▶ Goal of the exercise: Pull out each line of the records below that contains the string "width".

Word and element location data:
________________
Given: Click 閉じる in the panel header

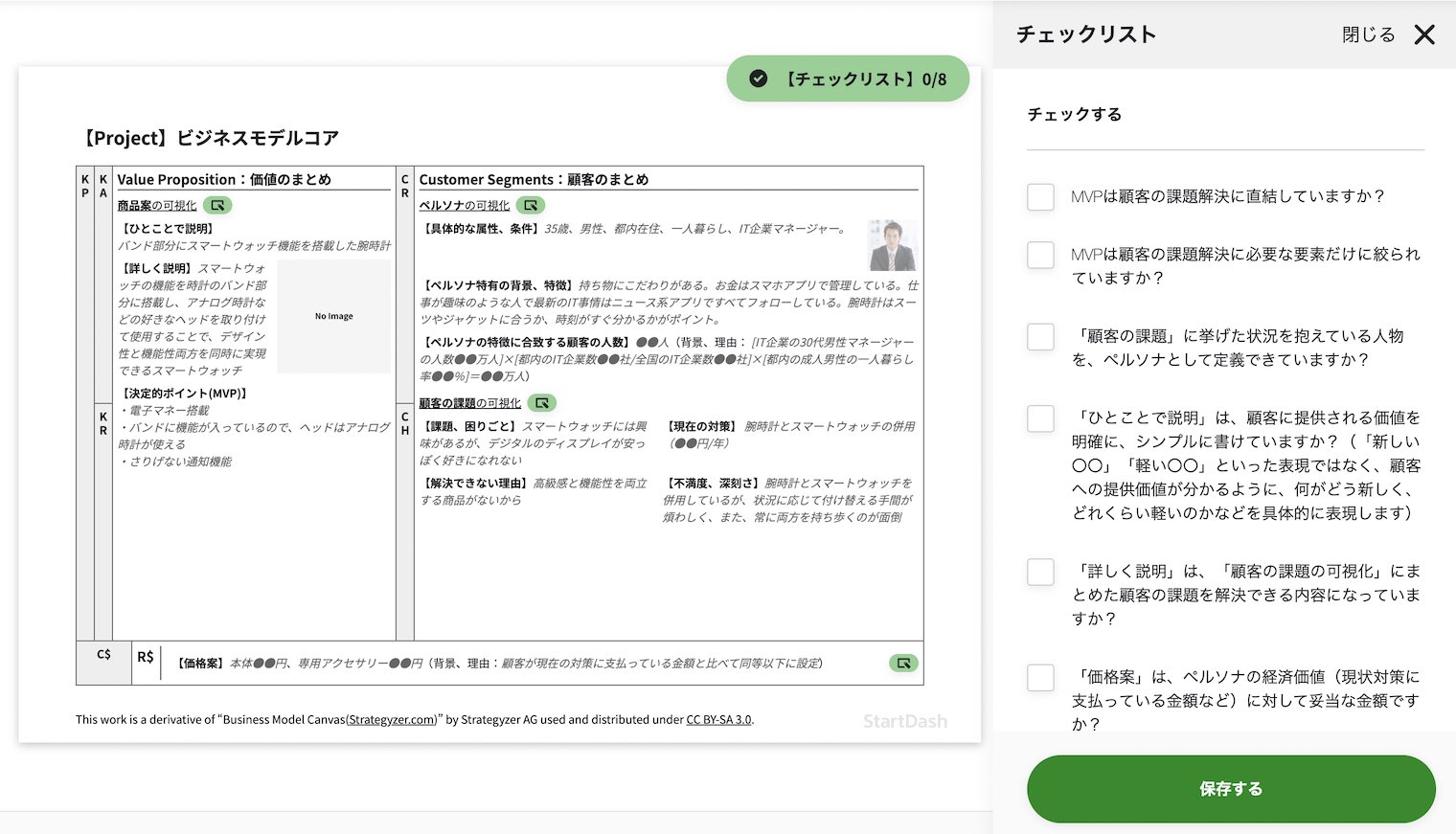Looking at the screenshot, I should pyautogui.click(x=1368, y=34).
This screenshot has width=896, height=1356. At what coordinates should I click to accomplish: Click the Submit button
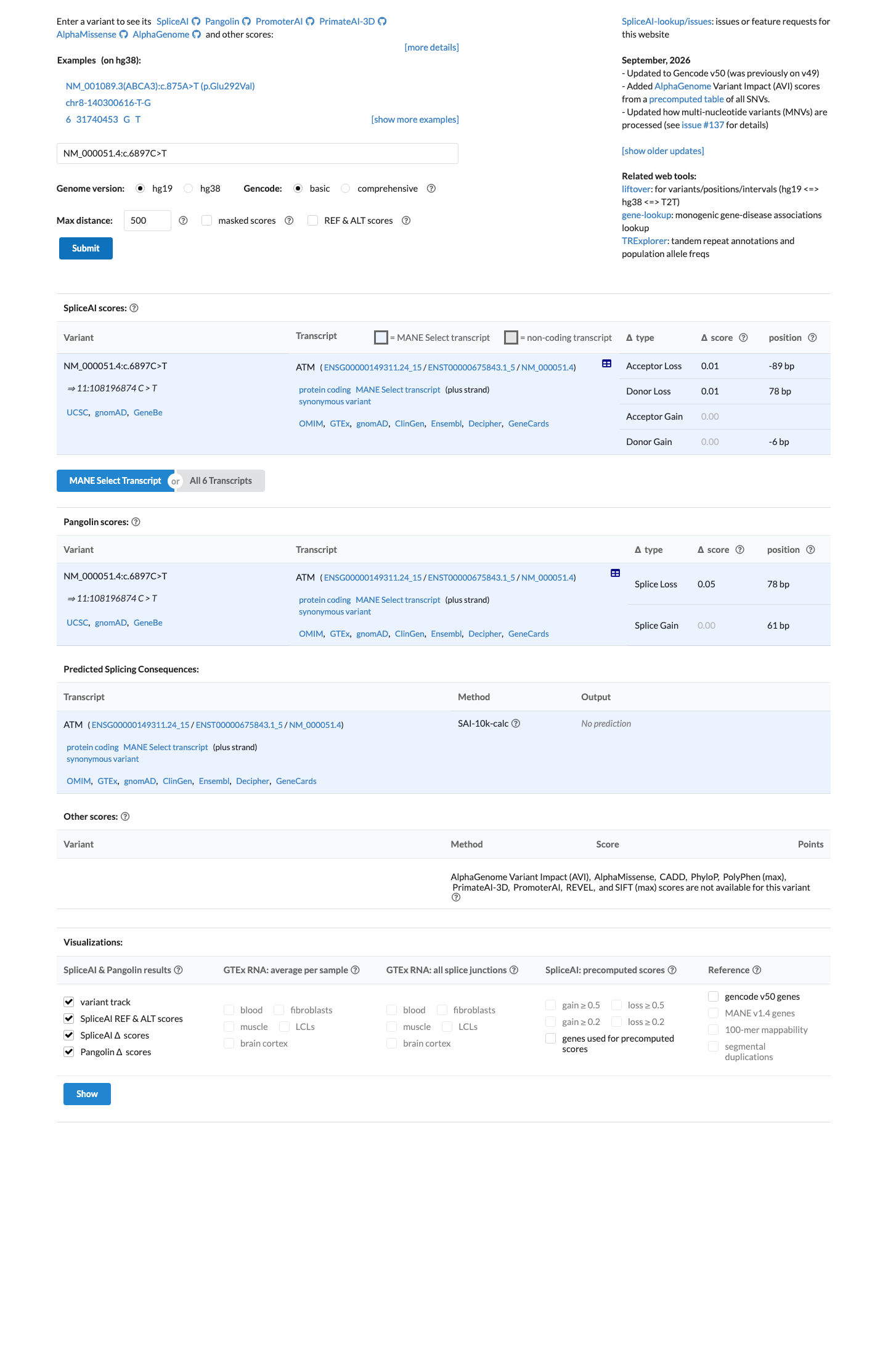coord(86,248)
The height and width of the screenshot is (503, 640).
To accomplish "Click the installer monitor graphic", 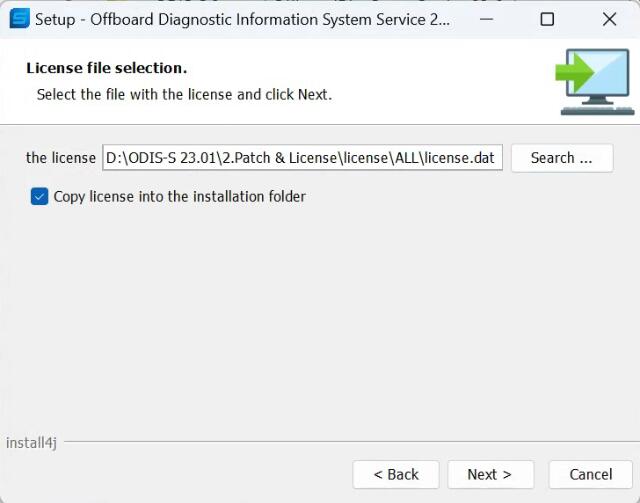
________________
▶ Answer to this task:
This screenshot has width=896, height=1356. At what coordinates should I click to accomplish: Click the Submit button
The height and width of the screenshot is (503, 640).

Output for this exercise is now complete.